The sailboat was named the Ailsa Craig. I actually had seen the Ailsa Craig. I was the only one on the boat, including its owner, who had seen it (Captain Marcus had bought the boat from a Scotsman a while back). It’s a small island made of granite off the western coast of Scotland, near the famous British Open golf course called Turnburry. On a horribly windy and rainy day at Turnburry some years ago, I shot a smooth 100. For those non-golfers out there, 100 is not good. In fact, it’s really bad. Ailsa Craig is right off shore and the local saying goes something like, “if you can’t see Ailsa Craig, the weather is bad, but wait for a few minutes, its changes all the time.” It didn’t change for me that whole round.

On the other hand, one of my favorite minor sports, and one of the few ones I like in the Winter Olympics, is curling – and every curling stone is made from stone quarried from Ailsa Craig. So the omens weren’t all bad.

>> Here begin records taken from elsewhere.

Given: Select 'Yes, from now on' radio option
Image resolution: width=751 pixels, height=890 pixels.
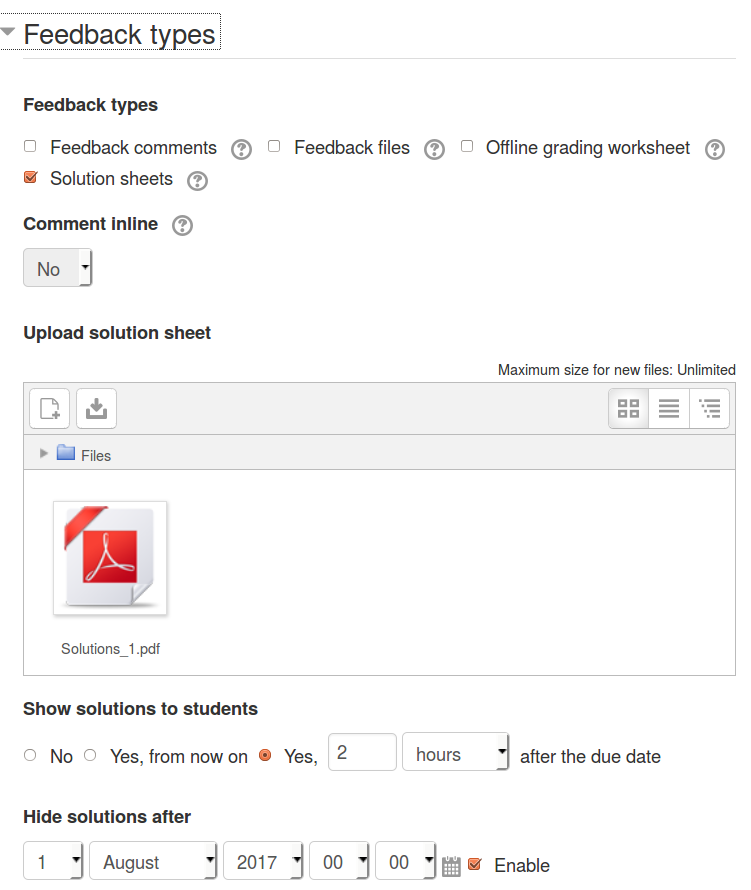Looking at the screenshot, I should (x=90, y=755).
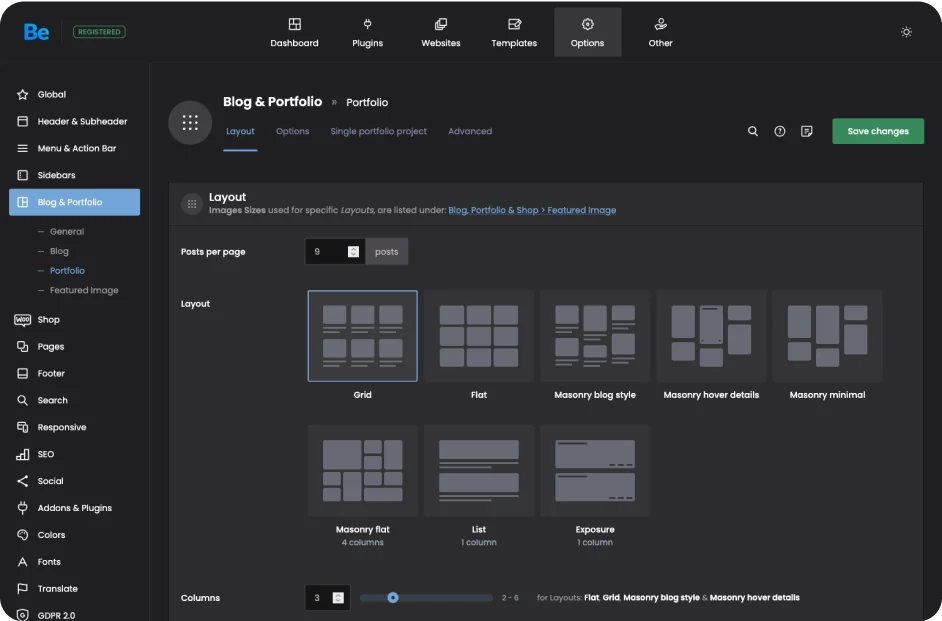Expand the Shop section in the sidebar
Screen dimensions: 942x621
tap(49, 320)
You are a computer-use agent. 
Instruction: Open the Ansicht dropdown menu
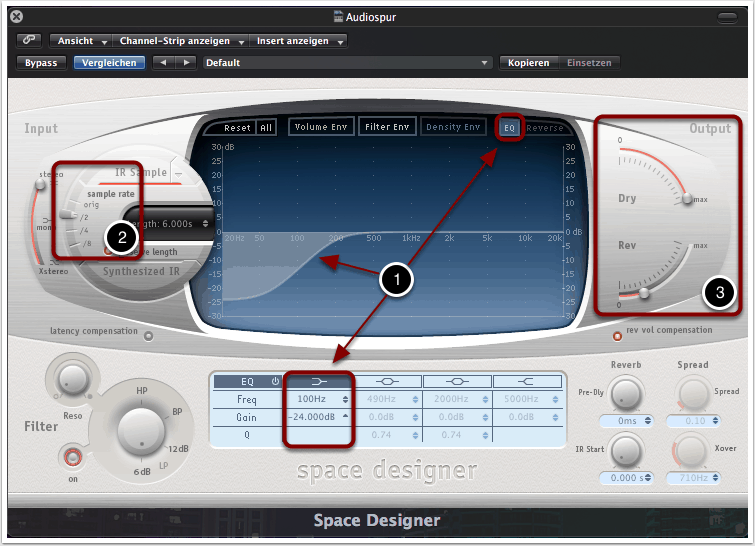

In addition to his sailboat, Captain Marcus owned a small restaurant and hostel in the little port town we were leaving from (too small to find on the map, so I'm not sure of the name). An important member of the community. He was a French Canadian guy who seemed pretty excited about a lot of things.

Including cocaine. When we were waiting for his cook to bring us some burgers, he pulled Garret and me aside and said, “You guys do blow?” We looked at each other (we’d just met an hour ago), both shrugged our shoulders and said, “No. Why?”

“Because you can get some of the best cocaine in the world on these San Blas islands you guys are going to be sailing through. Straight up from Columbia. Pure. Very pure stuff. I’ve had clients before that have bought it in many places around the world, but they say the coke here is the best they’ve ever had. Little old local ladies will sell it to you, cheap, when you pull into some of the small local towns. Now look, if you want to use it – or smoke some good weed – you can get that there also – that’s perfectly fine by me, but do it on shore. Don’t do it on the boat, OK?”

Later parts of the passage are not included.